____ RECORD EXCERPTS
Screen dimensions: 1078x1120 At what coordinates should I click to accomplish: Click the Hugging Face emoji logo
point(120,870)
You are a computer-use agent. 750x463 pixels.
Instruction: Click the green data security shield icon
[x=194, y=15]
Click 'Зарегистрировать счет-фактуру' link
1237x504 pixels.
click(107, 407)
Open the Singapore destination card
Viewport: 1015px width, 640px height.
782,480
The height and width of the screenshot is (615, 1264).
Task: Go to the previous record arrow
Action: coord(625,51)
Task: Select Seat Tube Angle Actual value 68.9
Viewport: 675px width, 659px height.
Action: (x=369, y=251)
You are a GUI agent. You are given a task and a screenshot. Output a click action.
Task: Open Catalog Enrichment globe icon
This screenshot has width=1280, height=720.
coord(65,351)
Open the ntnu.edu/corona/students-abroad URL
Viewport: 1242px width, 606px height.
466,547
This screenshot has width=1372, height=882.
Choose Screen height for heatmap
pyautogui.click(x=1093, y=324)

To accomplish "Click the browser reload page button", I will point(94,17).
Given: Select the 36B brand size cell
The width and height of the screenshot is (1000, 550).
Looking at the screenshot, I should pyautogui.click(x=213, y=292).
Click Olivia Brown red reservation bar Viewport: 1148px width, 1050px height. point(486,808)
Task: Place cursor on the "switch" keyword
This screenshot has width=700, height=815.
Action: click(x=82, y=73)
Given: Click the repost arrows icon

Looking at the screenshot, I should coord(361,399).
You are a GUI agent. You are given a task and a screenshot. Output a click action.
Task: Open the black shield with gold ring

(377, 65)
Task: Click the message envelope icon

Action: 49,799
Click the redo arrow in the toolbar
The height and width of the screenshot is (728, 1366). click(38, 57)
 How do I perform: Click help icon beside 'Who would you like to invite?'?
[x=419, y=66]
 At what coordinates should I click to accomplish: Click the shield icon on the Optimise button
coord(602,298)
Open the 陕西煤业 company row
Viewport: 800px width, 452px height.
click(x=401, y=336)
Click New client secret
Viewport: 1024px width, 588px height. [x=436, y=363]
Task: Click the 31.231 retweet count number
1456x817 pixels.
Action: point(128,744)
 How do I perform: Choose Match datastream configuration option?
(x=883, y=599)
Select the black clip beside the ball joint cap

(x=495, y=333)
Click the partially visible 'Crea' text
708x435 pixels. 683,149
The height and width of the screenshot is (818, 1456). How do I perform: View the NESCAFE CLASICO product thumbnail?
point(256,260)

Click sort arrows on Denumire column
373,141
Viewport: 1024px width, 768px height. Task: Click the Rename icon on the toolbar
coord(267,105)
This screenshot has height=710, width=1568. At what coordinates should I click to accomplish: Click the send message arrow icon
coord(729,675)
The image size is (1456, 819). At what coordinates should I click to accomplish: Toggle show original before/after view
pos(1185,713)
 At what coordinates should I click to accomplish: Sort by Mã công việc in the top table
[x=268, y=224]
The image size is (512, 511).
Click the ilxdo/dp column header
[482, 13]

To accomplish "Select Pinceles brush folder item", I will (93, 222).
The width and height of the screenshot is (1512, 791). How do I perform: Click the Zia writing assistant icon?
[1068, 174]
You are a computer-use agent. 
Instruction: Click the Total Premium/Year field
________
● TASK TO CARRY OUT
Copy the rows above, substituting "symbol" for each instance of "icon" and keeping everything else identical.

● TASK SOLUTION
Screen dimensions: 1078x1120 At what coordinates should I click to accomplish: Click the Hugging Face emoji logo
point(120,870)
You are a computer-use agent. 750x463 pixels.
Instruction: Click the green data security shield symbol
[x=194, y=15]
Click 'Зарегистрировать счет-фактуру' link
1237x504 pixels.
click(107, 407)
Open the Singapore destination card
Viewport: 1015px width, 640px height.
782,480
The height and width of the screenshot is (615, 1264).
Task: Go to the previous record arrow
Action: coord(625,51)
Task: Select Seat Tube Angle Actual value 68.9
Viewport: 675px width, 659px height.
Action: (x=369, y=251)
You are a GUI agent. You are given a task and a screenshot. Output a click action.
Task: Open Catalog Enrichment globe symbol
This screenshot has width=1280, height=720.
coord(65,351)
Open the ntnu.edu/corona/students-abroad URL
Viewport: 1242px width, 606px height.
466,547
This screenshot has width=1372, height=882.
Choose Screen height for heatmap
pyautogui.click(x=1093, y=324)

To accomplish "Click the browser reload page button", I will point(94,17).
Given: Select the 36B brand size cell
The width and height of the screenshot is (1000, 550).
Looking at the screenshot, I should pyautogui.click(x=213, y=292).
Click Olivia Brown red reservation bar Viewport: 1148px width, 1050px height. point(486,808)
Task: Place cursor on the "switch" keyword
This screenshot has width=700, height=815.
Action: click(x=82, y=73)
Given: Click the repost arrows symbol

Looking at the screenshot, I should coord(361,399).
You are a GUI agent. You are given a task and a screenshot. Output a click action.
Task: Open the black shield with gold ring

(377, 65)
Task: Click the message envelope symbol

Action: 49,799
Click the redo arrow in the toolbar
The height and width of the screenshot is (728, 1366). click(38, 57)
 How do I perform: Click help symbol beside 'Who would you like to invite?'?
[x=419, y=66]
 At what coordinates should I click to accomplish: Click the shield symbol on the Optimise button
coord(602,298)
Open the 陕西煤业 company row
Viewport: 800px width, 452px height.
click(x=401, y=336)
Click New client secret
Viewport: 1024px width, 588px height. [x=436, y=363]
Task: Click the 31.231 retweet count number
1456x817 pixels.
Action: point(128,744)
 How do I perform: Choose Match datastream configuration option?
(x=883, y=599)
Select the black clip beside the ball joint cap

(x=495, y=333)
Click the partially visible 'Crea' text
708x435 pixels. 683,149
The height and width of the screenshot is (818, 1456). How do I perform: View the NESCAFE CLASICO product thumbnail?
point(256,260)

Click sort arrows on Denumire column
373,141
Viewport: 1024px width, 768px height. Task: Click the Rename symbol on the toolbar
coord(267,105)
This screenshot has height=710, width=1568. At what coordinates should I click to accomplish: Click the send message arrow symbol
coord(729,675)
The image size is (1456, 819). At what coordinates should I click to accomplish: Toggle show original before/after view
pos(1185,713)
 At what coordinates should I click to accomplish: Sort by Mã công việc in the top table
[x=268, y=224]
The image size is (512, 511).
Click the ilxdo/dp column header
[482, 13]

To accomplish "Select Pinceles brush folder item", I will (93, 222).
The width and height of the screenshot is (1512, 791). How do I perform: Click the Zia writing assistant symbol?
[1068, 174]
You are a computer-use agent. 
Instruction: Click the Total Premium/Year field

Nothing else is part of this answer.